The mitochondrion is an organelle of the eukaryotic cell responsible for the production of most of the cellular energy-carrying molecule adenosine triphosphate (ATP), through the process of oxidative phosphorylation. The mitochondrion contains its own genome, a small circular DNA molecule (mtDNA), encoding essential subunits of the oxidative phosphorylation system. Initiation of mitochondrial transcription involves three proteins, the mitochondrial RNA polymerase, POLRMT, and its two transcription factors, TFAM and TFB2M. Even though the process of transcription has been reconstituted in vitro, a full molecular understanding is still missing. Initiation of mitochondrial DNA replication is believed to be primed by transcription prematurely terminated at a sequence known as CSBII. The mechanisms of replication initiation have however not been fully defined.

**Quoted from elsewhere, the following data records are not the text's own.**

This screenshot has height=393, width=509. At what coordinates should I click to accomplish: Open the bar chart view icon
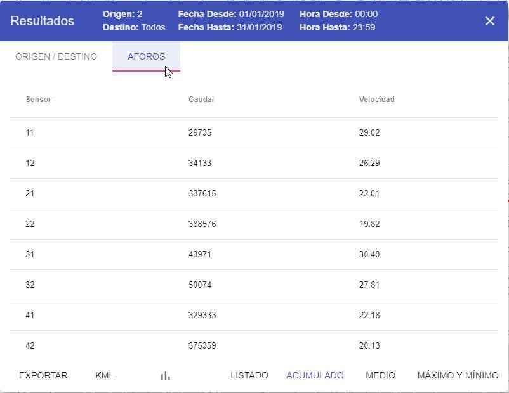(x=166, y=375)
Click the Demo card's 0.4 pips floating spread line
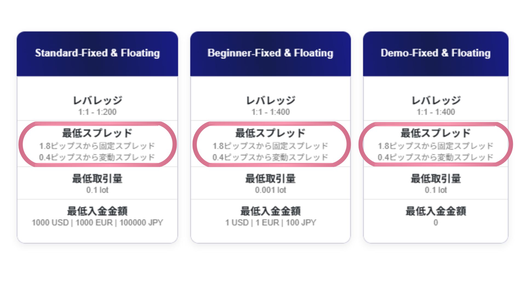 [436, 157]
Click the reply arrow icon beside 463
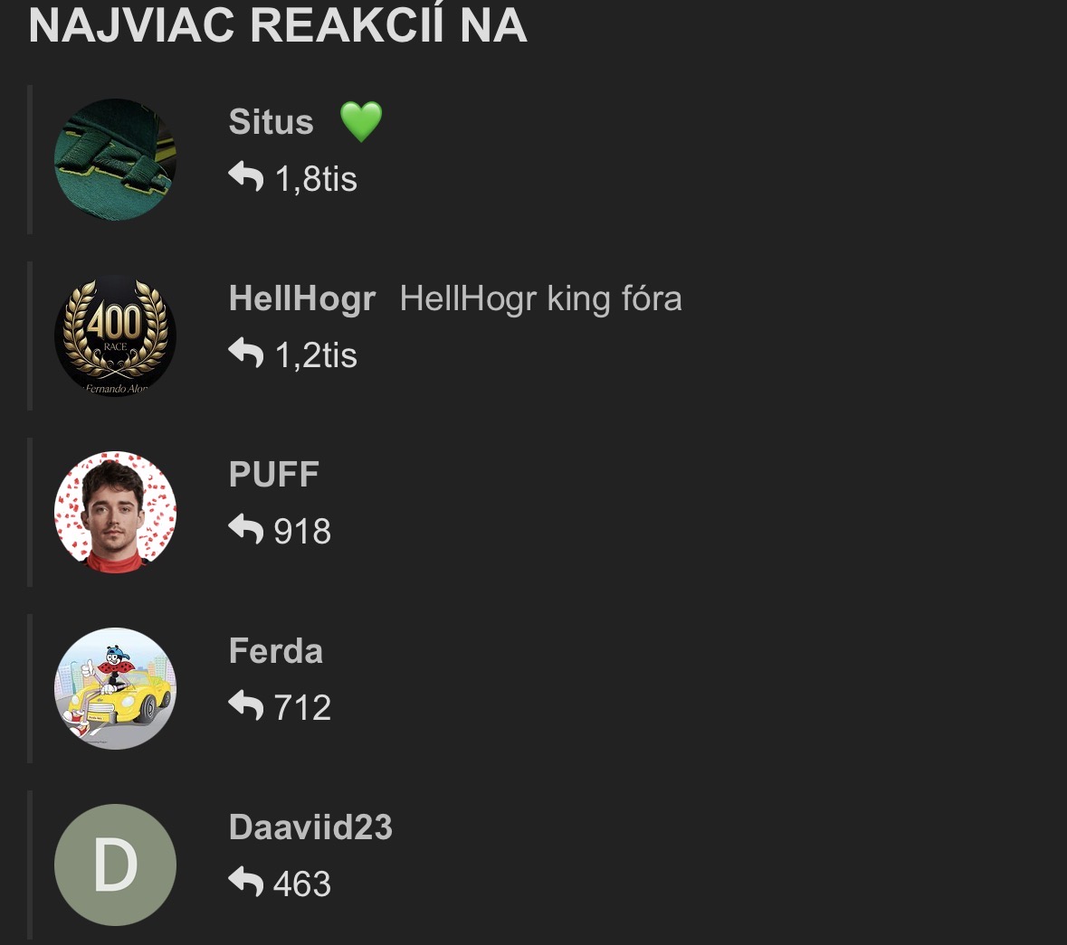1067x945 pixels. (x=245, y=882)
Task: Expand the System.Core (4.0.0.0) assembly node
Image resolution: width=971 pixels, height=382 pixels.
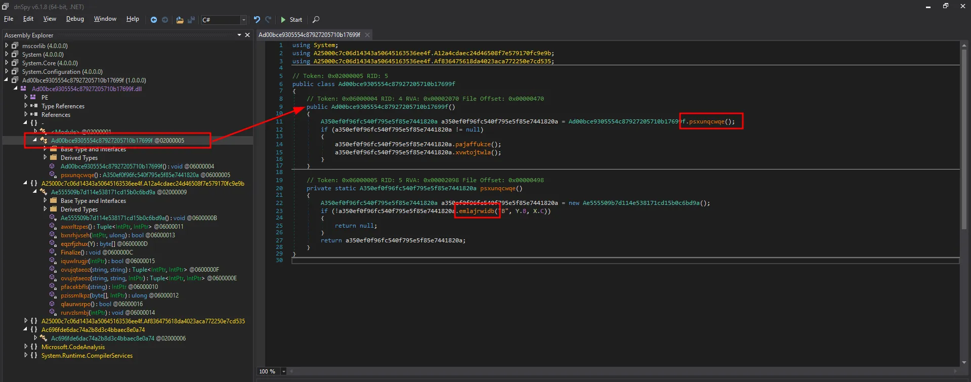Action: click(7, 63)
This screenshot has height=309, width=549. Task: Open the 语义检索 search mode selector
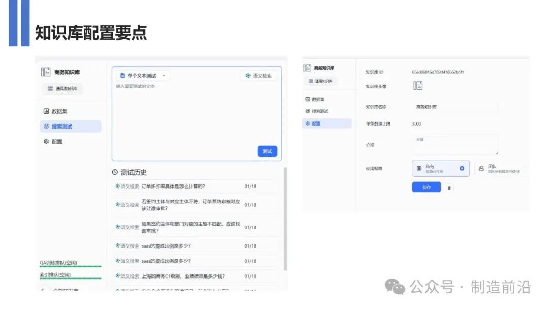[259, 76]
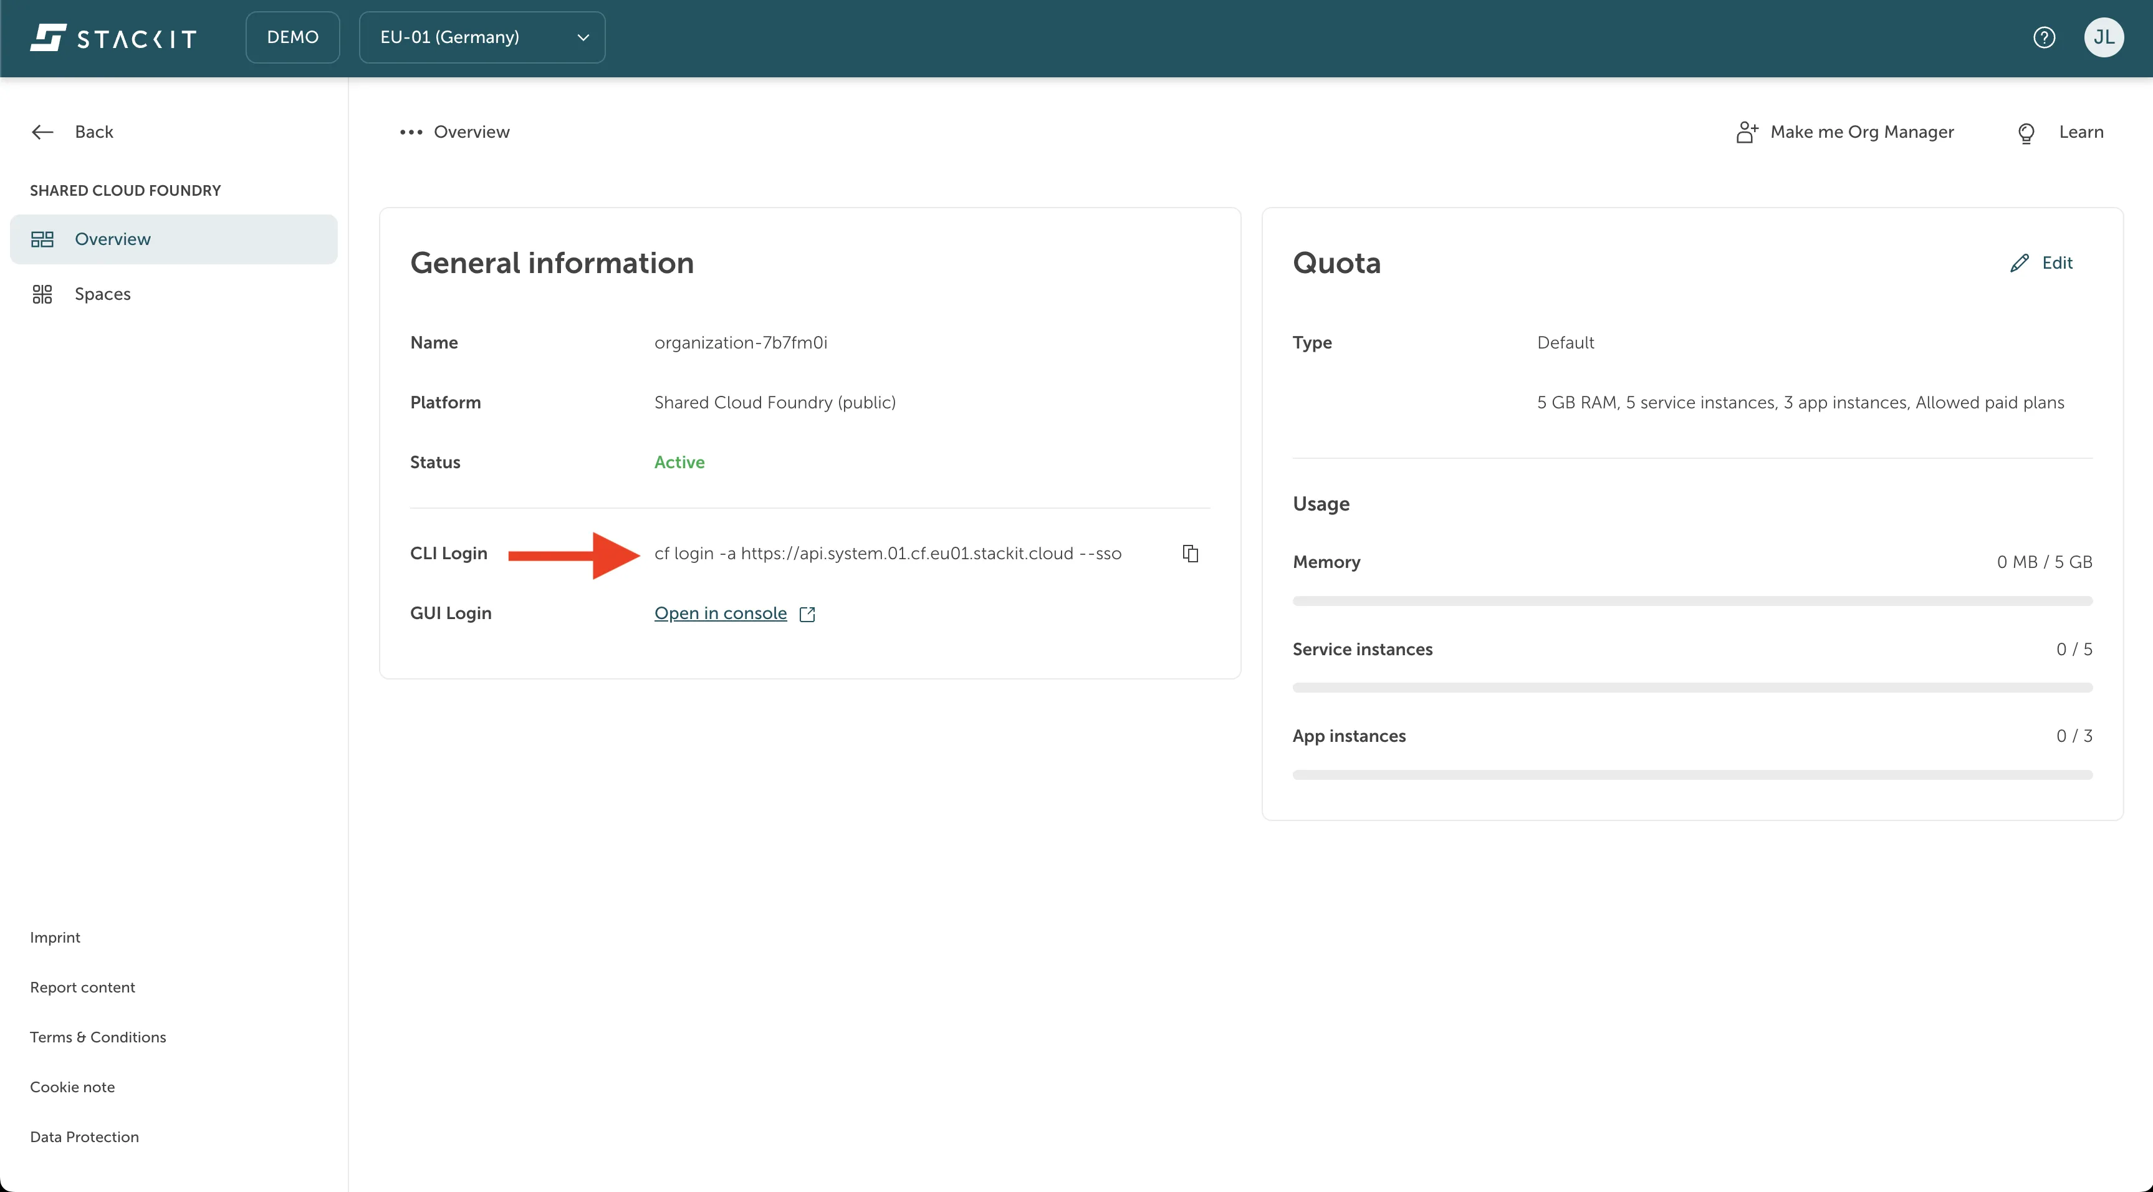Click the Edit pencil in the Quota panel

point(2022,262)
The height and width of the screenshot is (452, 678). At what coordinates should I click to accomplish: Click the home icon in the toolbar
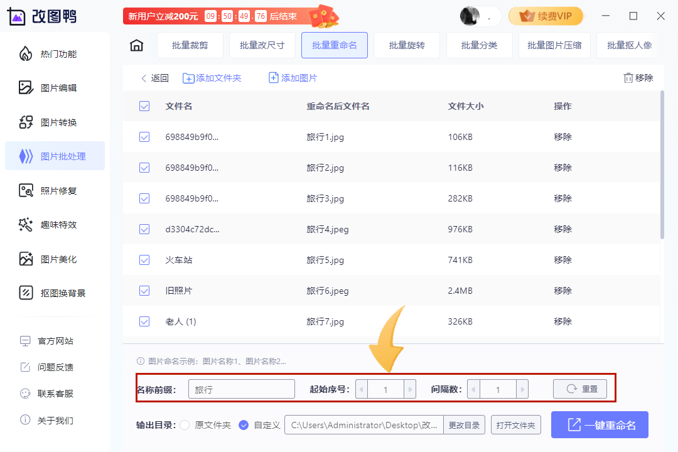coord(136,45)
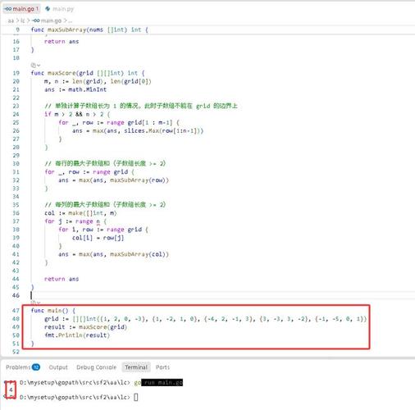Viewport: 415px width, 410px height.
Task: Switch to the Output panel tab
Action: click(x=58, y=367)
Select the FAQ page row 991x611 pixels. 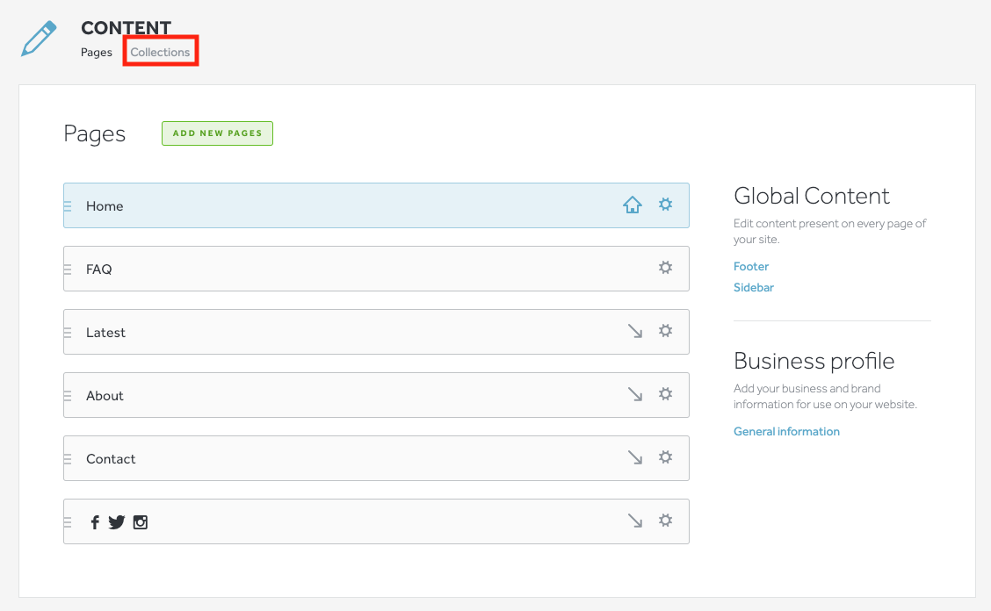(x=376, y=269)
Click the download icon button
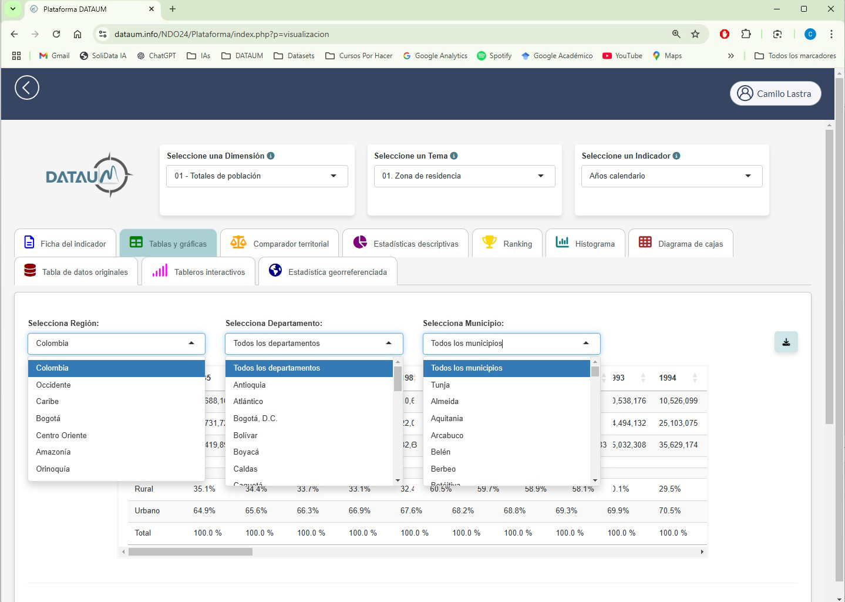 click(786, 342)
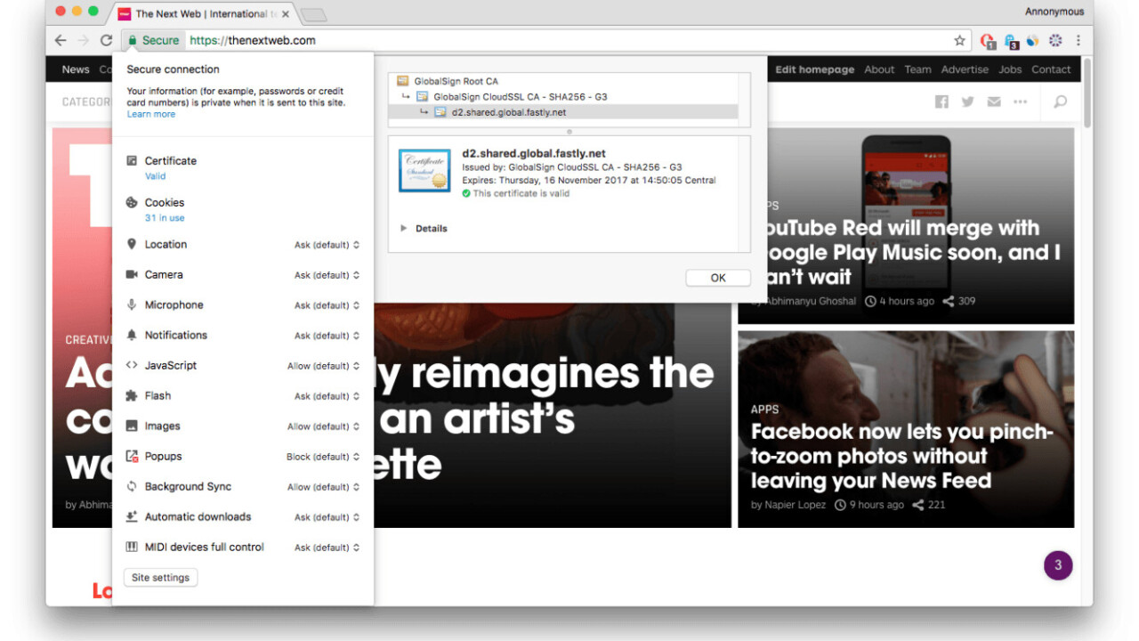1139x641 pixels.
Task: Click the Twitter bird icon
Action: pos(967,102)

In this thesis we have studied transcription and replication of mtDNA. In the first part of this thesis we demonstrate that the transcription initiation machinery is recruited in discrete steps. Furthermore, we find that a large domain of POLRMT known as the N-terminal extension is dispensable for transcription initiation, and instead functions in suppressing initiation events from non-promoter DNA. Additionally we demonstrate that TFB2M is the last factor that is recruited to the initiation complex and that it induces melting of the mitochondrial promoters. In this thesis we also demonstrate that POLRMT is a non-processive polymerase that needs the presence of the elongation factor TEFM for processive transcription. TEFM increases the affinity of POLRMT for an elongation-like RNA-DNA template and decreases the probability of premature transcription termination. Our data also suggest that TEFM might be of importance for mitochondrial replication initiation, since it affects termination at CSBII. In the last part of this thesis we study the RNA-DNA hybrids (R-loops) that can be formed by the CSBII terminated transcript. We characterize these R-loops and demonstrate that they can be processed by RNaseH1 to form replicative primers that can be used by the mitochondrial replication machinery.